Serum NSE biomarker, a critical glycolytic protein, is considered as a well-known biomarker of neuronal damage (Shaik et al. 2019). The glycolytic protein pathway of NSE is known to increase following brain injury, trauma, and epilepsy (Shaik et al. 2019; Lee et al. 2021). Normal serum levels of NSE are within the range of 2–20 ng/ml, with a pathological level recorded at more than 30 ng/ml (Cata et al. 2011). Results of this study revealed that NSE levels were within normal serum levels, with a lower detection limit of 6.49 to 8.37 ng/ml. Therefore, no clinical significance can be attributed to NSE changes since the overall levels were within the normal physiological range reported previously.

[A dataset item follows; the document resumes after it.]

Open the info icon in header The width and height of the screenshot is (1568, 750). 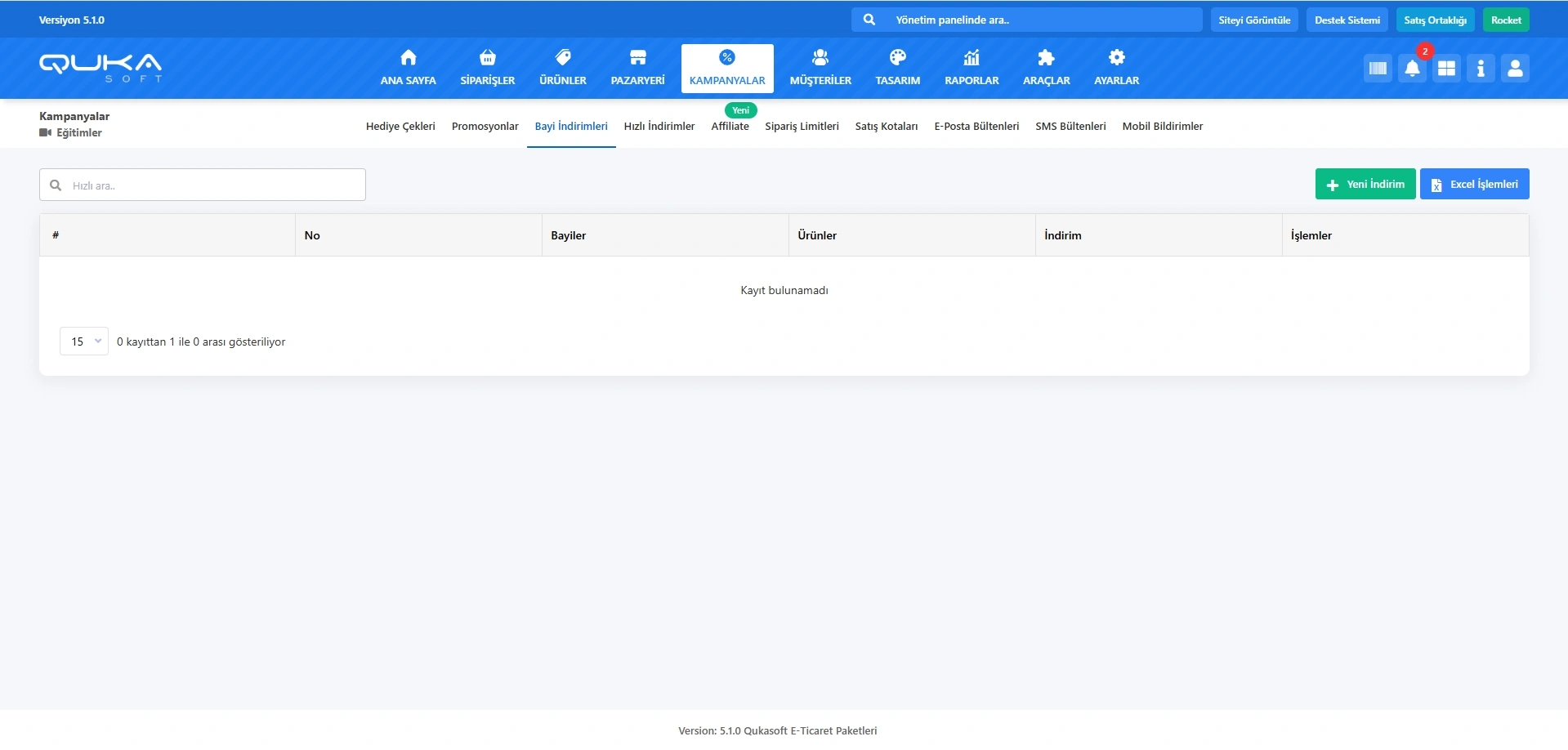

S100B protein, a calcium-binding protein, is known to be present in astrocytes and glial cells, hence a potential role as a biomarker in cases of degenerative and inflammatory neurological diseases (Cata et al. 2011). Additionally, Serum NfL, a neuron-specific marker of neurological injury is reported to be the most abundant and soluble proteins of the neurofilament family (Thebault et al. 2020). This feasibility study reported no statistically significant changes in S100B and NfL levels among the three measured time points. Such results could be attributed to the short post-operative time at which the blood samples were collected. Although longer post-operative sample collection might show different results, obtaining blood samples post-DGA might be difficult in such young group of patients.

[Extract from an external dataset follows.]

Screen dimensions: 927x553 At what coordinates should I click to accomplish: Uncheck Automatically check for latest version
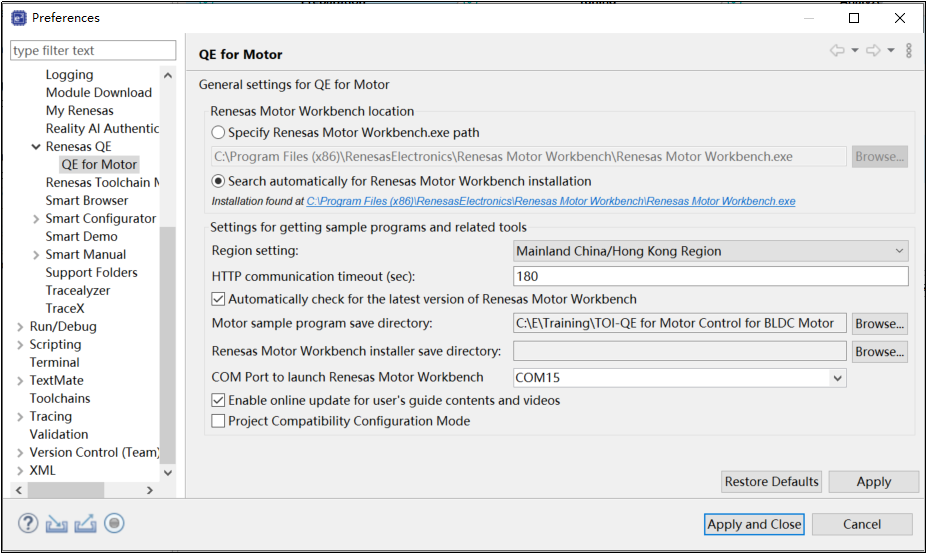pos(219,299)
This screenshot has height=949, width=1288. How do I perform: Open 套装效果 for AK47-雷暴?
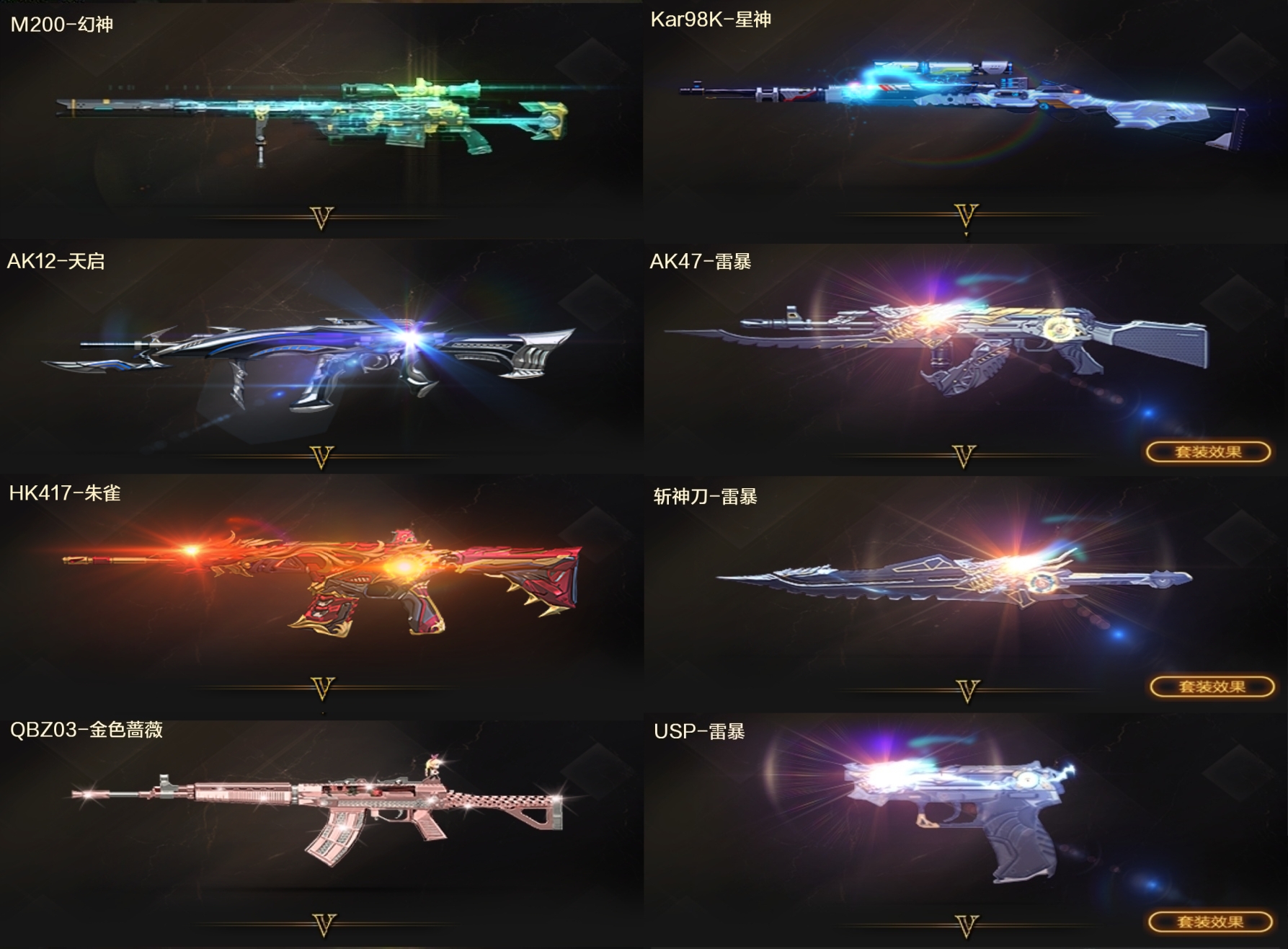coord(1207,452)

Of clinical interest, child recovery following DGA could be associated with variable interchangeable behavioral disturbances, such as post-anesthetic agitation, delirium, and excitement (Vlajkovic and Sindjelic 2007; Reduque and Verghese 2012). As this study included children aged between 3 and 6 years old, only fine motor sub-domains of significance in the ‘schedule of growing skills-2’ were used to assess neurological changes effecting fine motor function. All included children were scored twice; just before and then two weeks after DGA. The maximum score possible was 28 (21–23 expected for 3-year-old, 24–26 expected for 4-year-old and 27–28 expected for 5 years old). All patients, except one, scored within the expected ranges indicating no effect on children’s motor function two weeks post-DGA.

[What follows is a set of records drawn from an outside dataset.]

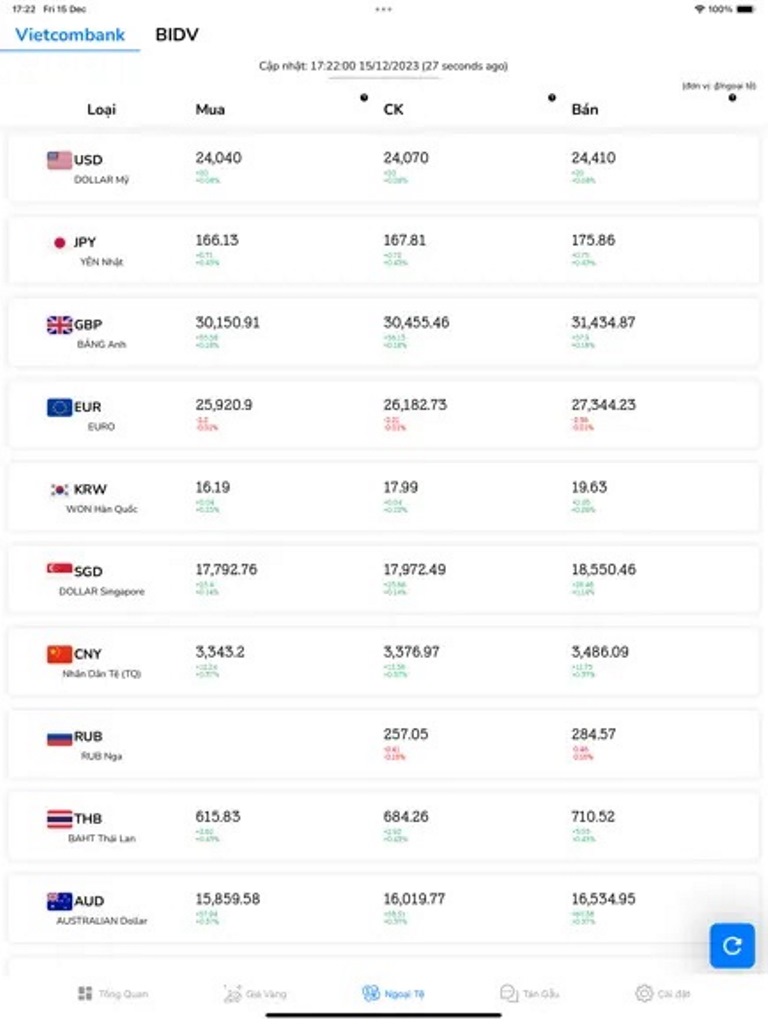The width and height of the screenshot is (768, 1024).
Task: Tap the dot next to the CK column
Action: (x=552, y=97)
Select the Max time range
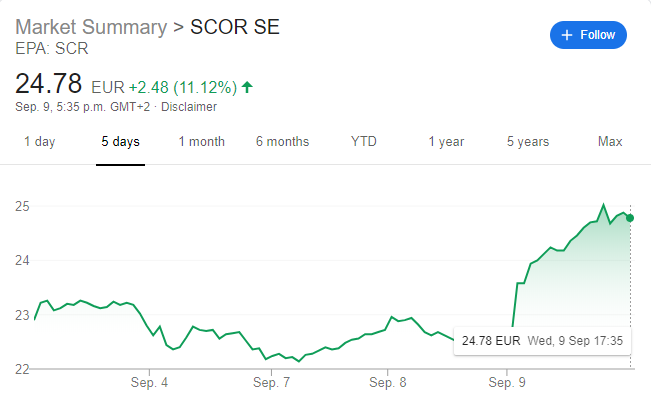The image size is (651, 396). pyautogui.click(x=610, y=142)
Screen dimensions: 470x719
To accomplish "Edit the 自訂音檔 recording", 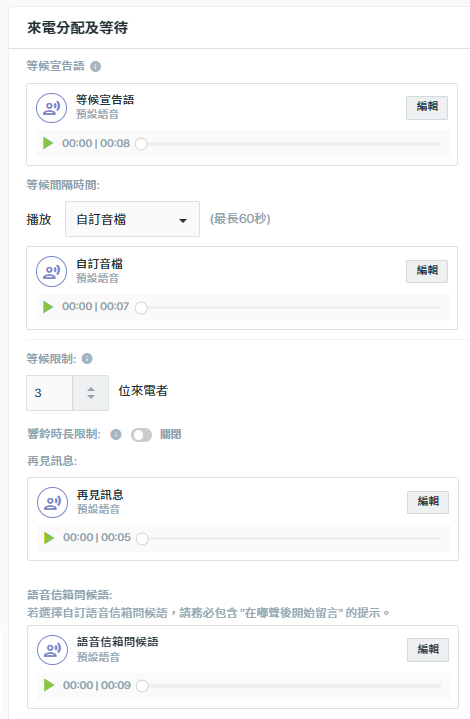I will (x=427, y=271).
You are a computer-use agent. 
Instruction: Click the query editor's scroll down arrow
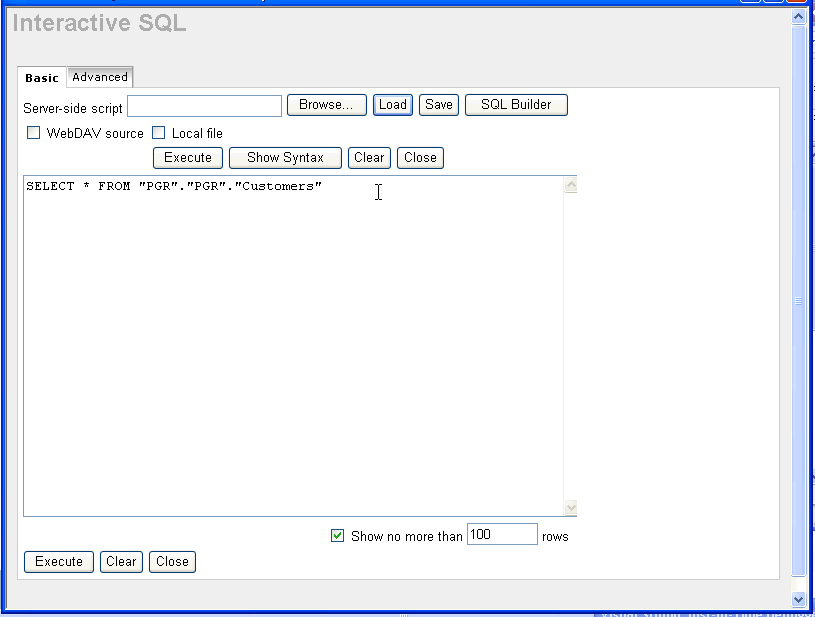point(570,507)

Limitations of this study include the lack of a control group, short assessment period and low sample size in which the effect of confounding factors, such as type of dental treatment, pre-existing pain, stress, and post-operative time, were not assessed and could have affected the outcomes of this study. Although patients with previous experience of GA were not excluded from this feasibility study, only one patient had such experience. Future controlled studies should be conducted to further understand the effect of multiple anesthetic exposure. Additionally, lack of long-term sampling of the biomarkers (i.e., sample collection at regular intervals, such as 3, 6, 12, and 24 h) might provide better assessment to the changes in serum level of biomarkers. Despite the above, this study adds to the scarce human studies on the safety neurotoxicity of DGA agents, especially in the dental pediatric field where the majority of procedures do not exceed 1–2 h. This study as such can be considered as a stepping stone to a larger study looking at biomarkers for neurotoxicity to anesthesia exposure of three h or more in duration. Therefore, future prospective well-designed studies of sufficient sample size are required to ascertain which serum biomarkers can be used to compare toxic effects of GA agents in comparison to patients receiving dental treatment under local analgesia. Furthermore, studies assessing the effect of GA on children below the age of 3 years are of interest as neurotoxicity could be higher due to immaturity of neural tissue. These future studies assessing serum biomarkers should consider including NSE and Caspase-3 as both have been shown to be sensitive to neurological insult in the immediate pre-operative period in our this study. Additionally, the primary end point to look for is also important and more objective end points, such as biomarkers and neuroimaging, is recommended in future studies.